What is needed: Please update the lines between the one holding "Describe the element" and the one holding "at that location.", inclusive, by changing "screenshot" to "screen capture" and keeping everything else the same. Write those lines out again without the pictures.
[[ Given records open ]]
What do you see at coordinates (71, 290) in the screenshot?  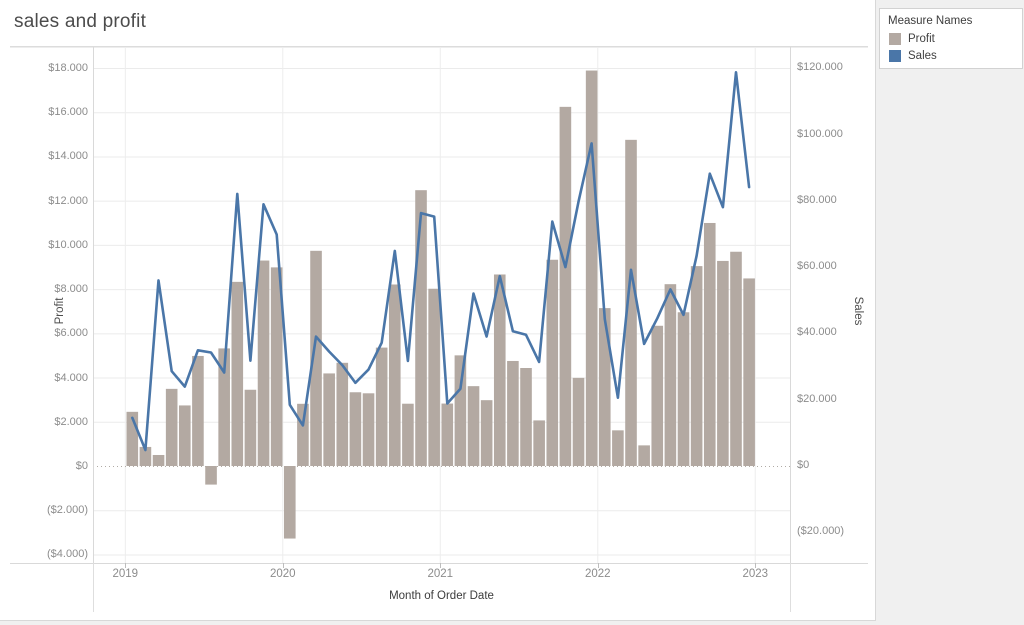 I see `left-tick-8000: $8.000` at bounding box center [71, 290].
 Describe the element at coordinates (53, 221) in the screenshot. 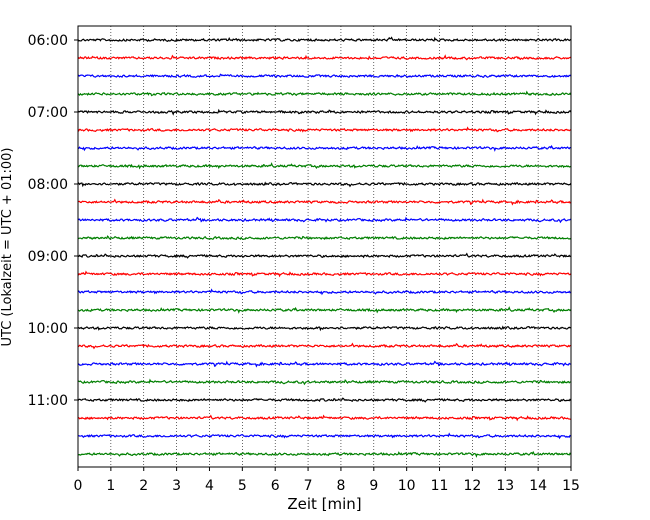

I see `y-axis: 06:00 07:00 08:00 09:00 10:00 11:00` at that location.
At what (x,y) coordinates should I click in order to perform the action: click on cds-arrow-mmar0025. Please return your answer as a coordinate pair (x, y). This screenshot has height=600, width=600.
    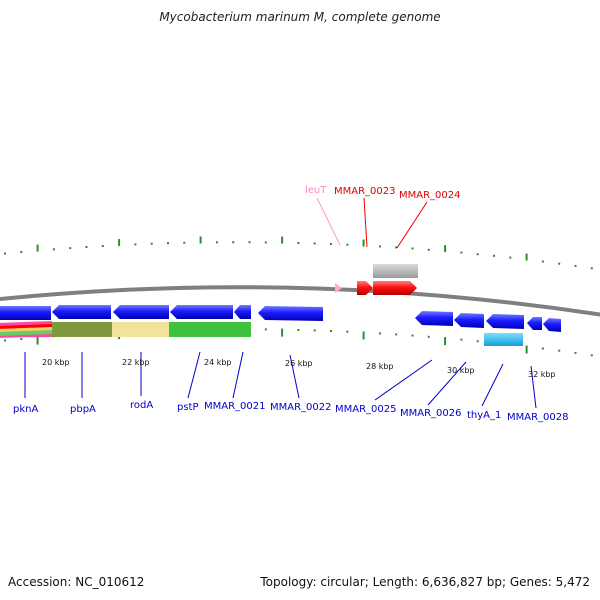
    Looking at the image, I should click on (434, 318).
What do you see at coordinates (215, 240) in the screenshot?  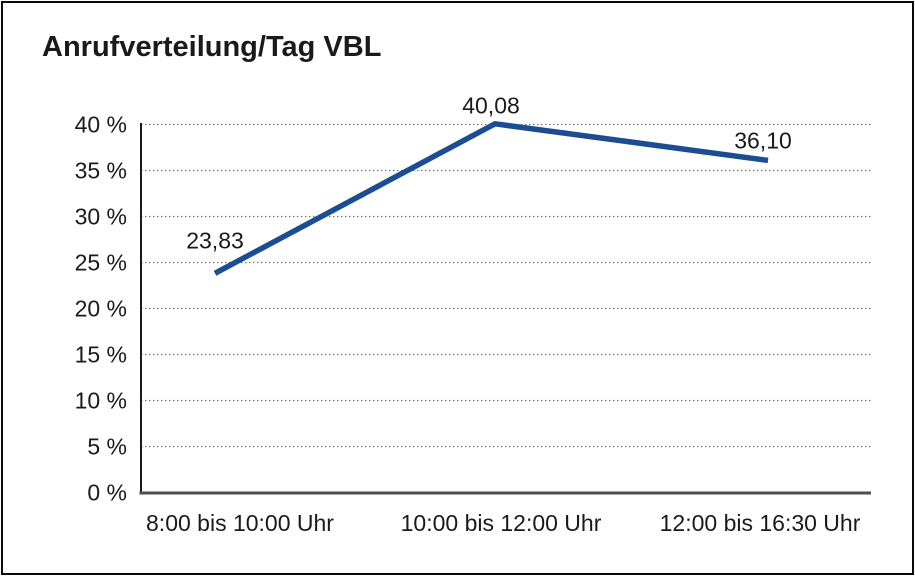 I see `data-point-label: 23,83` at bounding box center [215, 240].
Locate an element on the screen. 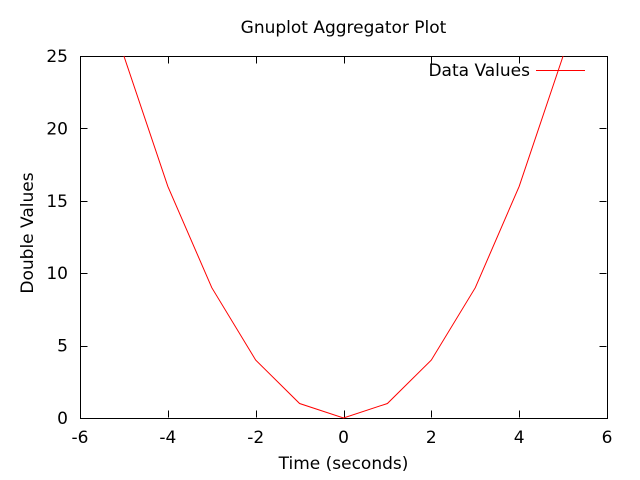 Image resolution: width=640 pixels, height=480 pixels. y-tick-label: 10 is located at coordinates (57, 274).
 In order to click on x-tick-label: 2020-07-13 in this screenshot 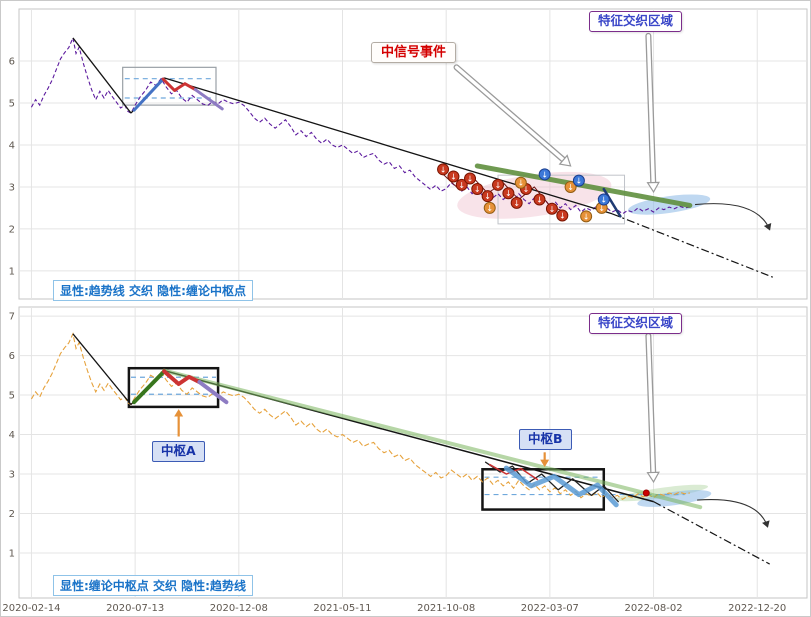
[[ Given records closed ]]
Written reply:
 Describe the element at coordinates (53, 221) in the screen capture. 

I see `y-axis: 06:00 07:00 08:00 09:00 10:00 11:00` at that location.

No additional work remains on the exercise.